Prospective buyers in new Takanini development McLennan can pop on a virtual reality headset to experience home layouts, comforted by the reality that the new neighbourhood favours owner-occupiers over investors.

McLennan offers a range of architecturally designed homes in a development which Housing New Zealand is behind.

In a new move for Housing New Zealand, the housing project's initial sale and purchase agreements stipulate buyers must be owner-occupiers prepared to live in their home for at least a year.

(Although first home buyers using KiwiSaver to buy through the HomeStart programme have the usual requirement to live in their home for at least 36 months).


Housing New Zealand senior development manager Giles Tait says: "As well as providing some social housing and some affordable housing, we wanted to offer a development which would allow owner-occupiers to buy, as a lot of houses around this area are bought by investors."

Many stage one homes are completed and stage two of four is now being sold off the plans with projected nine- to 12-month build times.

When completed, the development's approximately 600 homes will have its proportion of affordable housing under $650,000, some bought as first home buyer HomeStart properties, and a target of 25 per cent managed social housing spread throughout.

Barfoot & Thompson has adopted virtual reality to help potential buyers struggling to envisage the detail of yet-to-be-built homes.

By popping on a headset they can explore some of stage two's key home layouts and understand outlooks, outdoor areas and typical proximity to neighbours.

Architects Studio Pacific planned the community featuring several pocket parks where children can play. Housing New Zealand sold land portions to various build partners, which build the homes.

McLennan takes its name from three Scottish brothers who bought the land to farm in the mid-1800s.

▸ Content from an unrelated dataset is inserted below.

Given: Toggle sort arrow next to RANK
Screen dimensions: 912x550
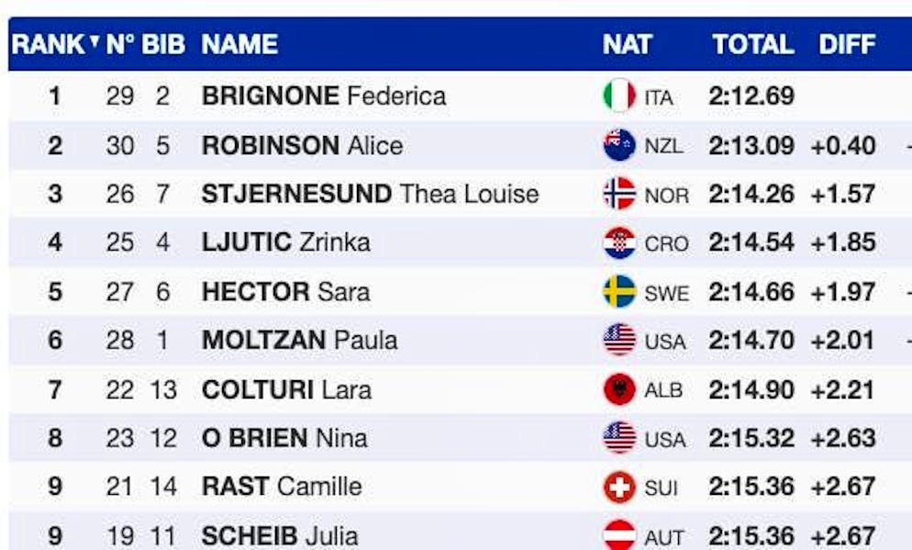Looking at the screenshot, I should tap(95, 42).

The NZ Defence Force bought it for a military camp before World War II, onselling it decades later to Housing New Zealand while retaining a facility alongside it.

Five architectural practices, Context Architects, Sills van Bohemen, Monk MacKenzie, ASC and Brewer, designed stage two's homes.

Giles says: "This means there's a really nice level of diversity and contrast between homes, rather than them looking like similar boxes all lined up."

Price tags aren't upper end. Stage two includes smaller two-bedroom adjoining terrace homes but also encompasses four- and five-bedroom stand-alone homes, all currently priced under $1 million.

Seventy stage one McLennan homes are already being lived in. No Housing New Zealand tenants are here yet but the target is 25 per cent social housing managed by Housing New Zealand (with one block bought by community housing provider Cort).

Buyers can find out whether an address they're considering neighbours a social housing residence.

Deputy principal at Manurewa Intermediate, 32-year-old Sam Holt, is a first home buyer already living here.

Sam likes the design of the buildings and the whole subdivision. "It's not cramped or claustrophobic like other developments I'd seen, and the houses have some proper style," he says.

"I love our house because it's good to look at, it's north facing and opens up to a big open space - the main park-playground space.

"I'd spent quite some time looking at an array of houses on offer all around South Auckland, and you could tell that the McLennan houses were more thoughtfully designed."

Takanini Village is a 10-minute walk and includes a healthcare centre and The Warehouse, Papakura train station (56 minutes commute to Britomart), Southgate Shopping Centre, a supermarket and Massey Park Pool.

Papakura Normal School and Kauri Flats School are within walking distance, there are two high schools nearby and a third proposed to be built adjacent to McLennan.

• McLennan is holding a family fun day today (Sat 22 July) at 75 Walters Rd, offering first home buying seminars, sausage sizzle, the VR experience and a bouncy castle for the children.